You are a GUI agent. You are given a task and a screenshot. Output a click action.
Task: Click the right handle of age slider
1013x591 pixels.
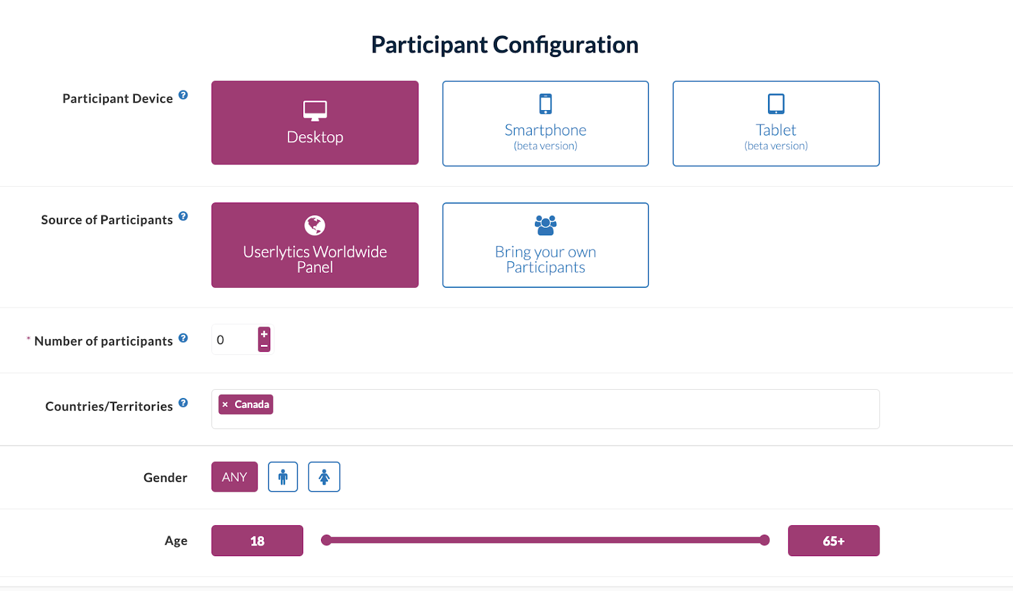click(x=765, y=540)
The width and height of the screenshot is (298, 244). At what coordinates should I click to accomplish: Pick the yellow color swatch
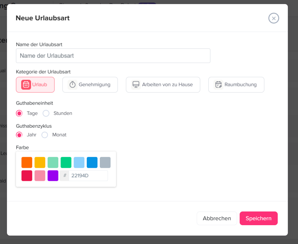[40, 163]
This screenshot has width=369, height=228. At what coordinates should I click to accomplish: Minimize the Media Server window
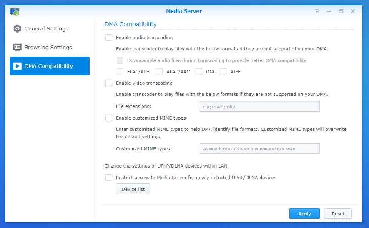[x=329, y=11]
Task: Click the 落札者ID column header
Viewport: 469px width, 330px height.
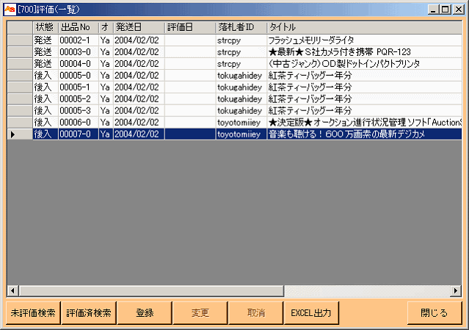Action: pos(241,27)

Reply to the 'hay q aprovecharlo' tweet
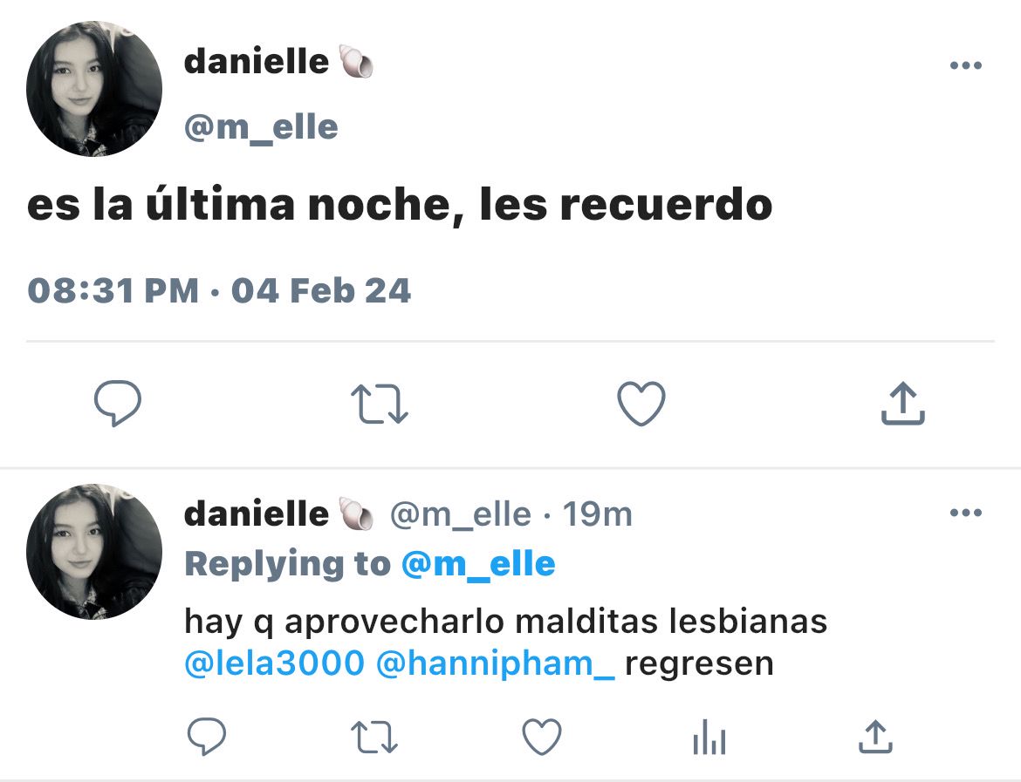click(207, 737)
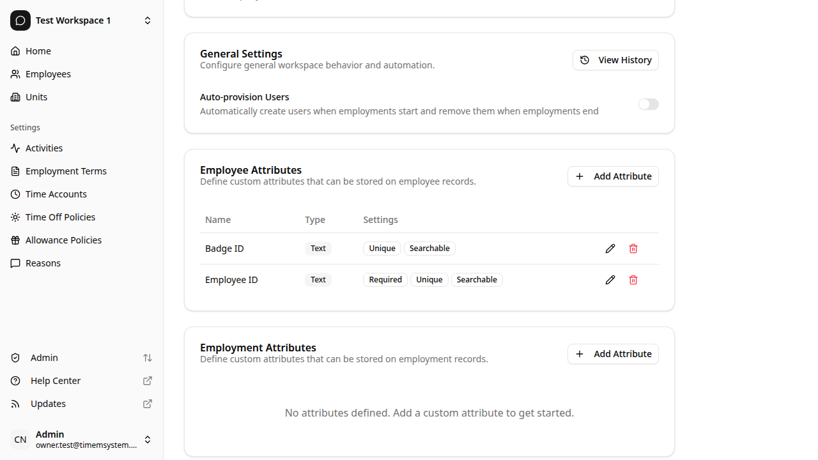Click View History for General Settings

615,60
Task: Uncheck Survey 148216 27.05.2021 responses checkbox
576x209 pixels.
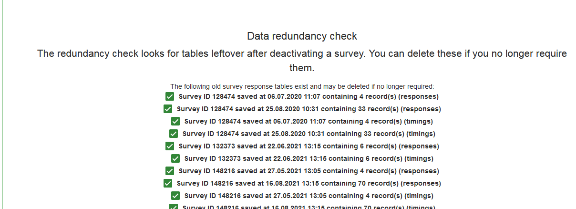Action: tap(169, 171)
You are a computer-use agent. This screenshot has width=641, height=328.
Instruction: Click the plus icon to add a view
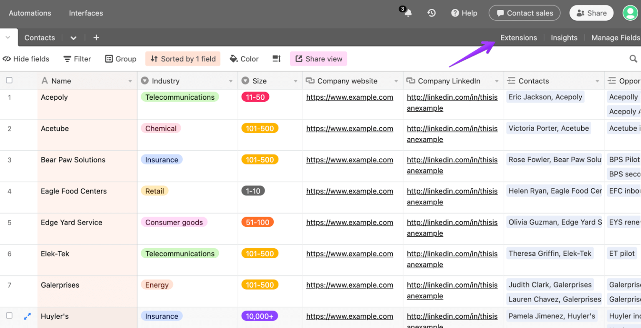96,38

________________________

TO DO:
Print each record exactly as it stands, leaving the images out.

SOLUTION TO THE EXERCISE:
You are a GUI agent. You are given a task and a screenshot. Output a click action.
Task: Click the right handle of age slider
1013x591 pixels.
click(x=765, y=540)
The width and height of the screenshot is (298, 244). At what coordinates should I click to accomplish: Pick the yellow color swatch
[40, 163]
This screenshot has width=369, height=228. At what coordinates should I click to accomplish: Minimize the Media Server window
[x=329, y=11]
Task: Click the 落札者ID column header
Viewport: 469px width, 330px height.
Action: pos(241,27)

Reply to the 'hay q aprovecharlo' tweet
click(207, 737)
Click View History for General Settings

615,60
Task: Uncheck Survey 148216 27.05.2021 responses checkbox
576x209 pixels.
Action: tap(169, 171)
You are a computer-use agent. This screenshot has width=641, height=328.
Instruction: Click the plus icon to add a view
96,38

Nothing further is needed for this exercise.